Oaken’s quantization algorithm consisting of three components: (a) threshold-based online offline hybrid quantization, (b) group-shift quantization, and (c) dense density and sparse encoding. Credit: Proceedings of the 52nd Annual International Symposium on Computer Architecture (2025). doi:10.1145/3695053.3731019
Modern generation AI models such as Openai’s ChatGPT-4 and Google’s Gemini 2.5 require not only high memory bandwidth but also large memory capacity. This is why generate AI cloud operating companies like Microsoft and Google buy hundreds of thousands of Nvidia GPUs.
As a solution to address the core challenges of building such high-performance AI infrastructure, Korean researchers have successfully developed NPU (neural machining unit) core technology that improves the inference performance of generated AI models by an average of over 60%, while consuming approximately 44% less power than modern GPUs.
Professor Jongse Park, a research team from Kaist School of Computing, has collaborated with HyperAccel Inc. to develop high-performance, low-power NPU core technologies specializing in generator AI clouds like ChatGpt.
The techniques proposed by the research team were presented by the Ph.D. Students Minsu Kim and Dr. Seongmin Hong, PhD, from HyperAccel Inc., are co-first authors at the 2025 International Symposium on Computer Architecture (ISCA 2025), held in Tokyo from June 21-25.
The key objective of this study is to improve the performance of large-scale generation AI services by minimizing loss of accuracy and solving memory bottleneck problems while reducing the weight of the inference process. This research has been highly praised for its integrated design of AI semiconductors and AI system software, which are key components of the AI infrastructure.
While existing GPU-based AI infrastructures require multiple GPU devices to meet high bandwidth and capacity demands, this technology allows for the same level of AI infrastructure configuration with fewer NPU devices via KV cache quantization. KV caches account for most memory usage, and quantization significantly reduces the cost of building a generated AI cloud.
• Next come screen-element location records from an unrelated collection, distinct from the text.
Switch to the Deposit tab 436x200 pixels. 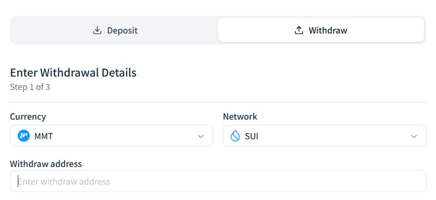[114, 31]
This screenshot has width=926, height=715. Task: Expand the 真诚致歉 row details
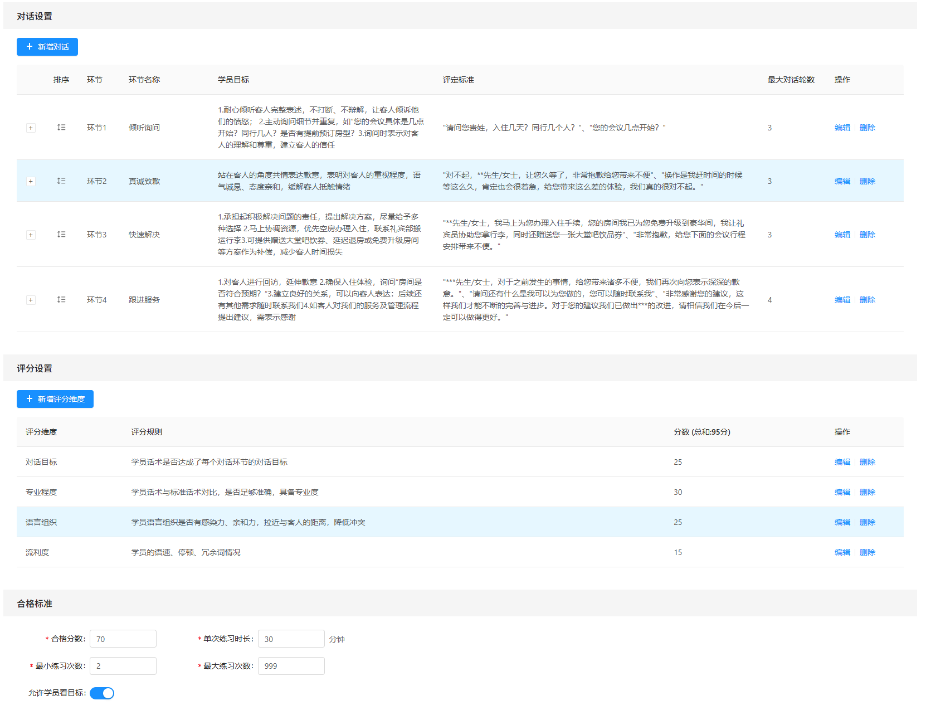pos(31,182)
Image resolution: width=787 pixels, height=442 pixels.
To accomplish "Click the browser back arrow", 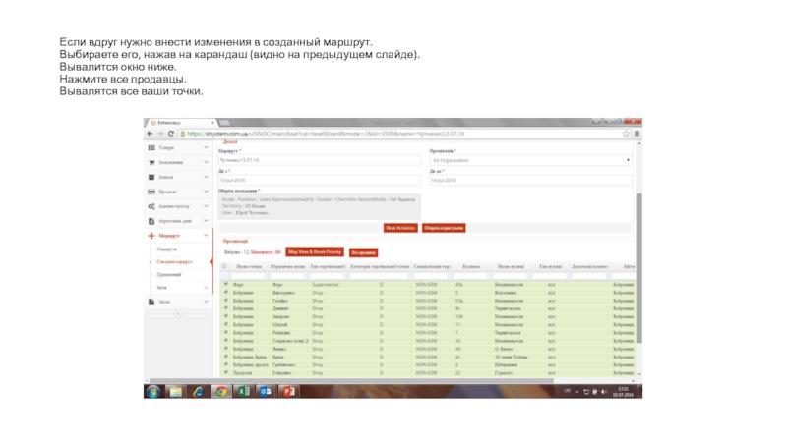I will [x=151, y=134].

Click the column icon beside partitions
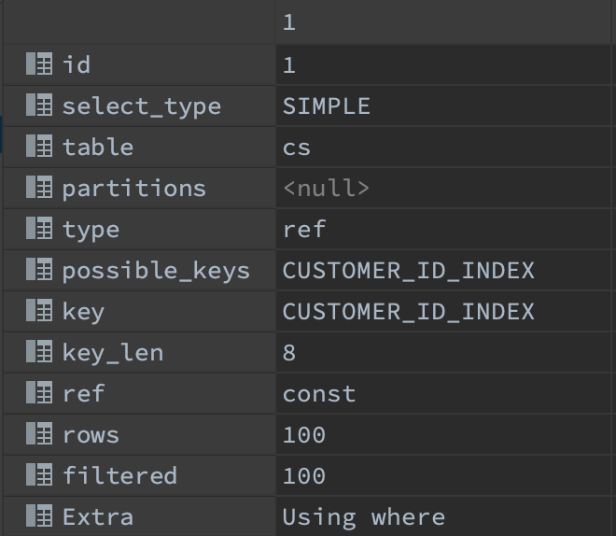(38, 188)
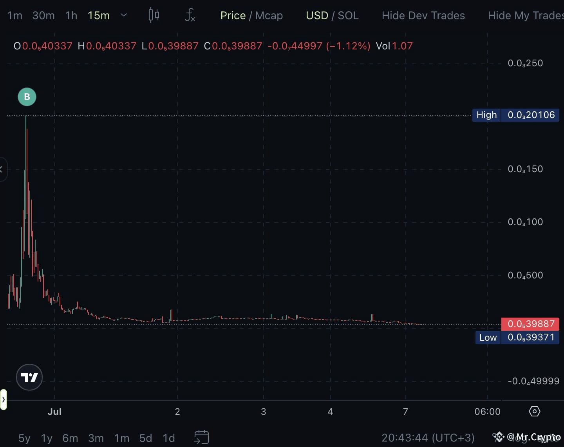Expand the bottom-left panel chevron
Screen dimensions: 564x447
click(4, 399)
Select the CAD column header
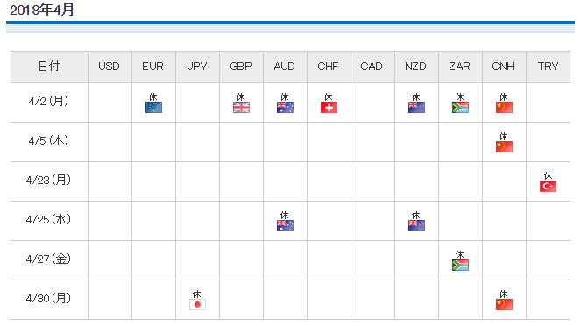This screenshot has width=581, height=326. pyautogui.click(x=372, y=67)
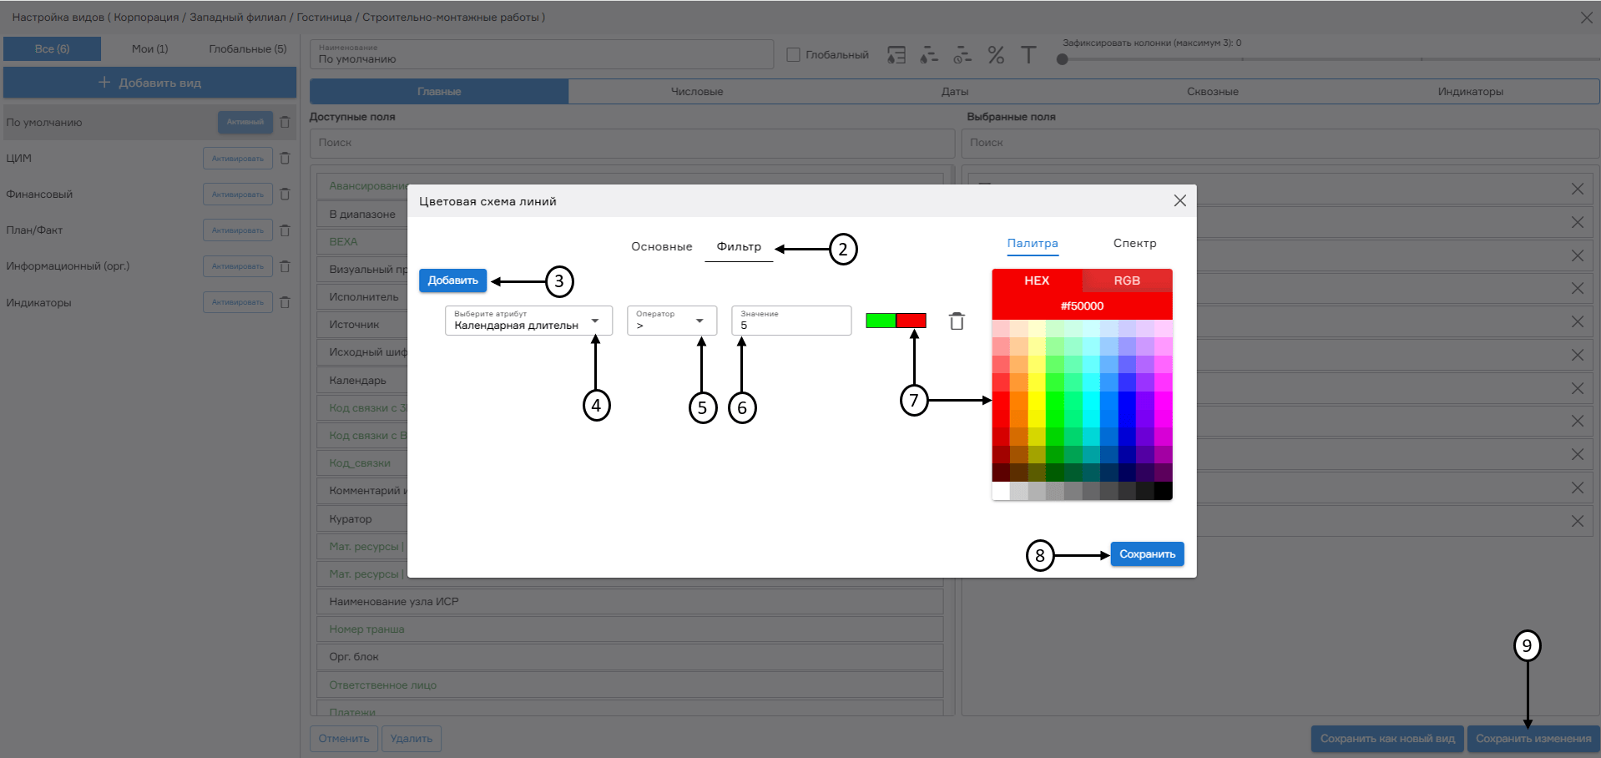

Overall Oken Accelerator Architecture. Credit: Proceedings of the 52nd Annual International Symposium on Computer Architecture (2025). doi:10.1145/3695053.3731019
The researchers designed it to integrate with memory interfaces without modifying the operational logic of existing NPU architectures. This hardware architecture not only implements the proposed quantization algorithm, but also employs page-level memory management techniques to efficiently utilize limited memory bandwidth and capacity, and introduces new encoding techniques optimized for quantized KV caches.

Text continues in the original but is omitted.